* _RECORDS PROVIDED_

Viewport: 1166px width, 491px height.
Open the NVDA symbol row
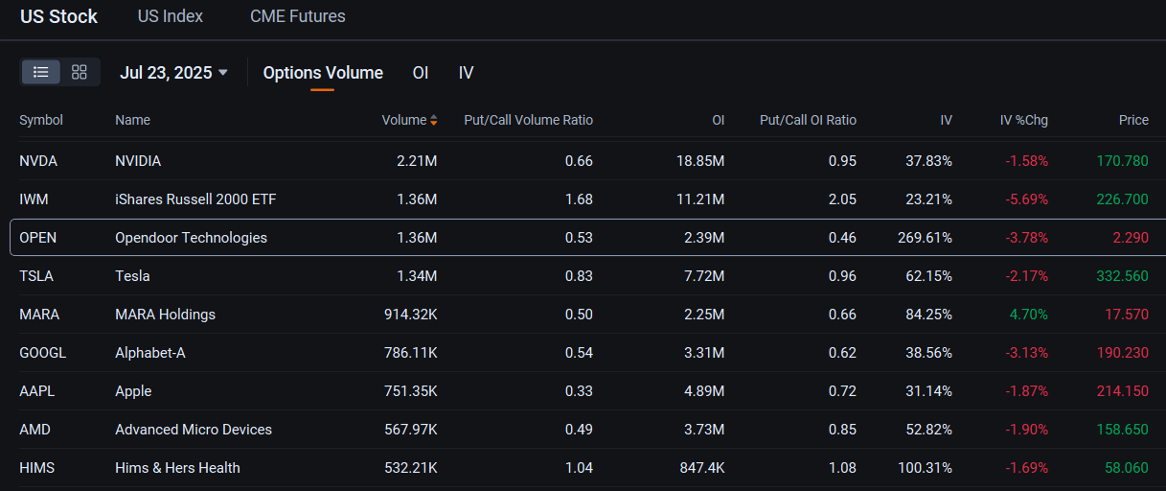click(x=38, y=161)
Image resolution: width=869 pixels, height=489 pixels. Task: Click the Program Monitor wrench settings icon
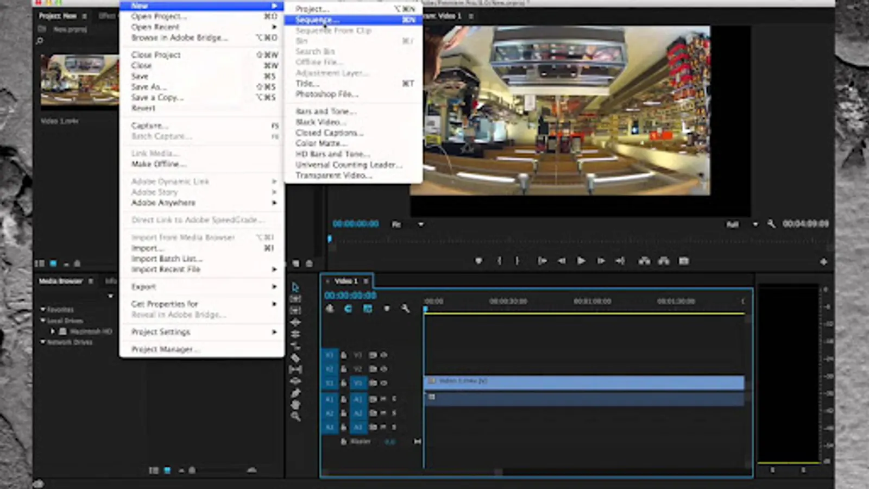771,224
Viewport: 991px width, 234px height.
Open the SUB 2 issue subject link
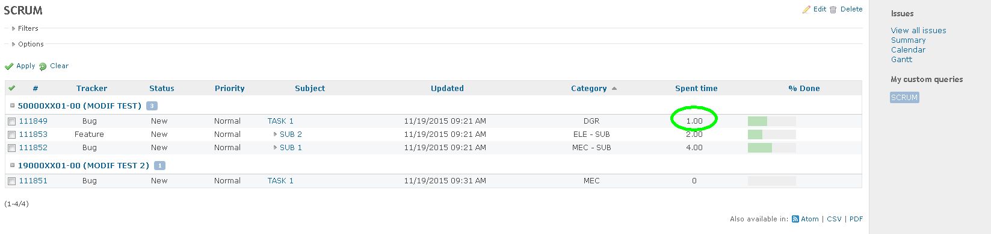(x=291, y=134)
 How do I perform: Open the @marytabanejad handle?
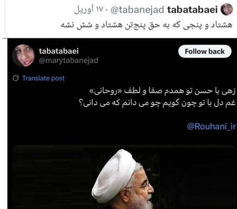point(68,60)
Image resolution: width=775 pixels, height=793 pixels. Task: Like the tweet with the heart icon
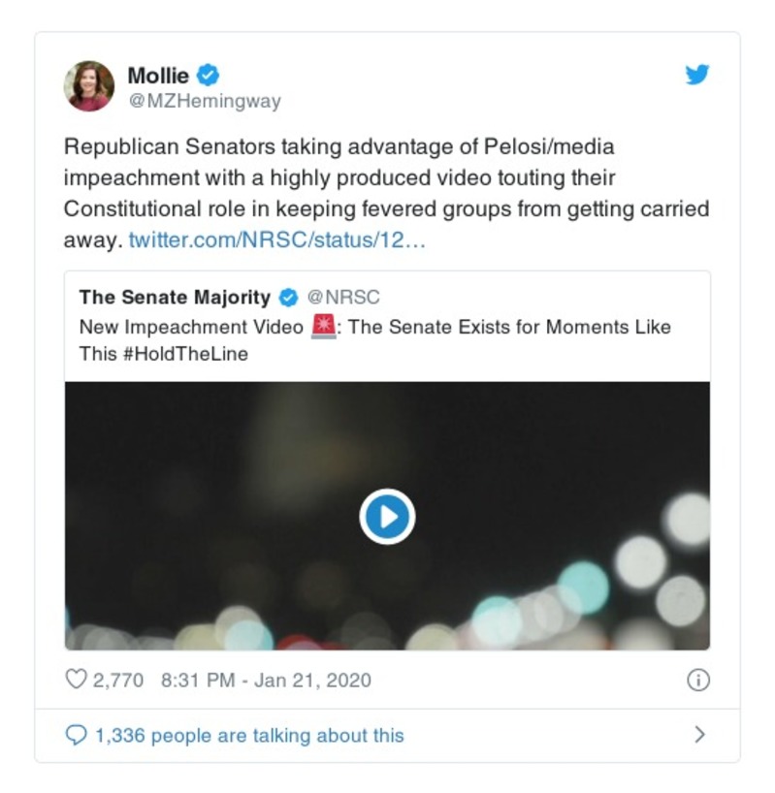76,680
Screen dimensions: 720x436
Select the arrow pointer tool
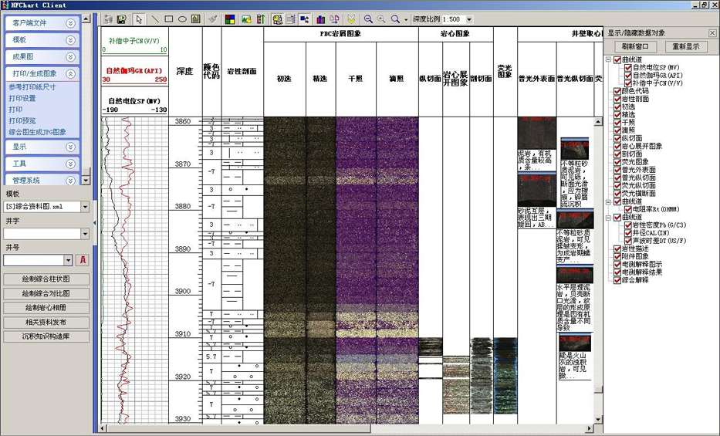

* _ACTIVITY_
Which lines above include the word "Viewport"? Show each one.

* _RESPONSE TO THE TASK_
Viewport: 1166px width, 491px height.
Viewport: 991px width, 234px height.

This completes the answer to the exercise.